:: Action item ::
Copy all records verbatim.

(Saved entries)
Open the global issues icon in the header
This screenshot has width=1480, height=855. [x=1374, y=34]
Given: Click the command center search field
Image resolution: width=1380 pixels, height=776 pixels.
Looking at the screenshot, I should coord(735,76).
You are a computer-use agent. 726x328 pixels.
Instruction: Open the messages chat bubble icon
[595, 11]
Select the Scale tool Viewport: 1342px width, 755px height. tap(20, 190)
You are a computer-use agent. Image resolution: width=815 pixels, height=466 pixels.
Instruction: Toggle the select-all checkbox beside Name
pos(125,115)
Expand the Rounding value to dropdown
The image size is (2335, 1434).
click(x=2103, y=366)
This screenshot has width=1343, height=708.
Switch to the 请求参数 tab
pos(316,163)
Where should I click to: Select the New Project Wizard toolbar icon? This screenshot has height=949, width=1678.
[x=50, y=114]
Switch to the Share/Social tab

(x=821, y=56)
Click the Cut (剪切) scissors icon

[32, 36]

:: Solved problem ::
Open the global issues icon in the header
This screenshot has width=1480, height=855. [x=1374, y=34]
Given: Click the command center search field
Image resolution: width=1380 pixels, height=776 pixels.
Looking at the screenshot, I should coord(735,76).
You are a computer-use agent. 726x328 pixels.
Instruction: Open the messages chat bubble icon
[595, 11]
Select the Scale tool Viewport: 1342px width, 755px height. tap(20, 190)
You are a computer-use agent. Image resolution: width=815 pixels, height=466 pixels.
Instruction: Toggle the select-all checkbox beside Name
pos(125,115)
Expand the Rounding value to dropdown
The image size is (2335, 1434).
click(x=2103, y=366)
This screenshot has width=1343, height=708.
Switch to the 请求参数 tab
pos(316,163)
Where should I click to: Select the New Project Wizard toolbar icon? This screenshot has height=949, width=1678.
[x=50, y=114]
Switch to the Share/Social tab

(x=821, y=56)
Click the Cut (剪切) scissors icon

[32, 36]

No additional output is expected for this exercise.